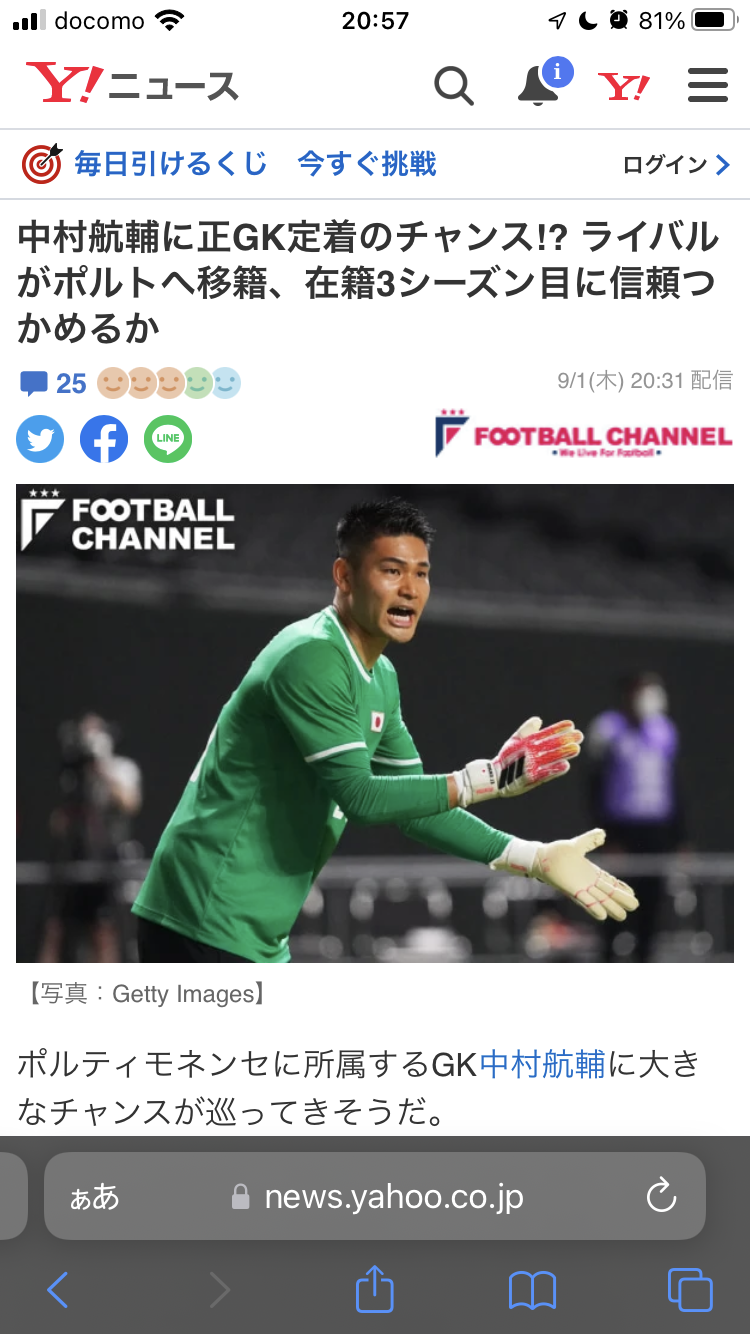Tap ログイン login link
This screenshot has height=1334, width=750.
coord(677,164)
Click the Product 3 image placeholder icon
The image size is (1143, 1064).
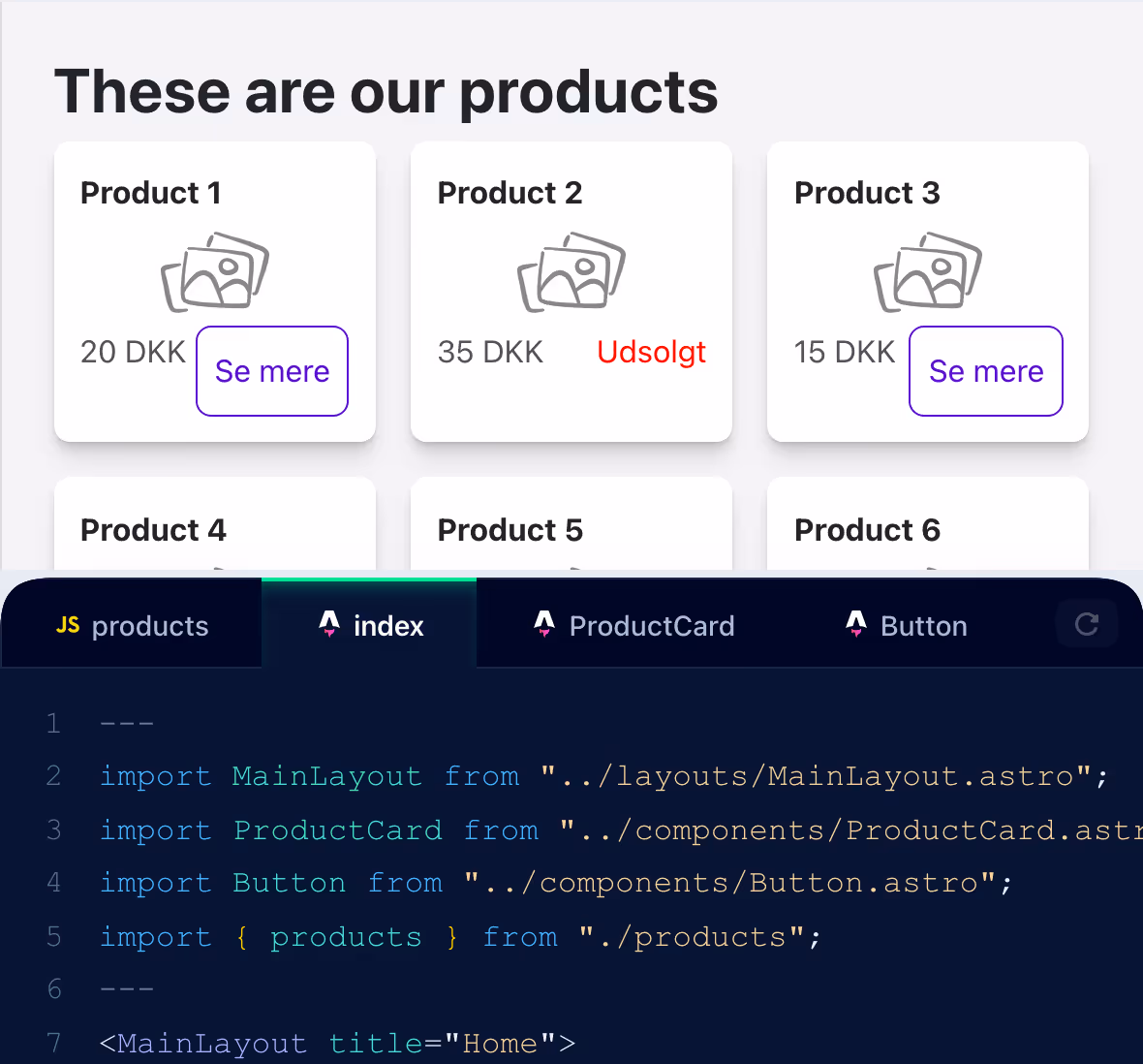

▬▬▬

• [TASK DETAILS] Reproduce each of the rows above word for word, omitting the pictures.

• [SOLUTION BELOW]
Tap ログイン login link
This screenshot has height=1334, width=750.
coord(677,164)
Click the Product 3 image placeholder icon
The image size is (1143, 1064).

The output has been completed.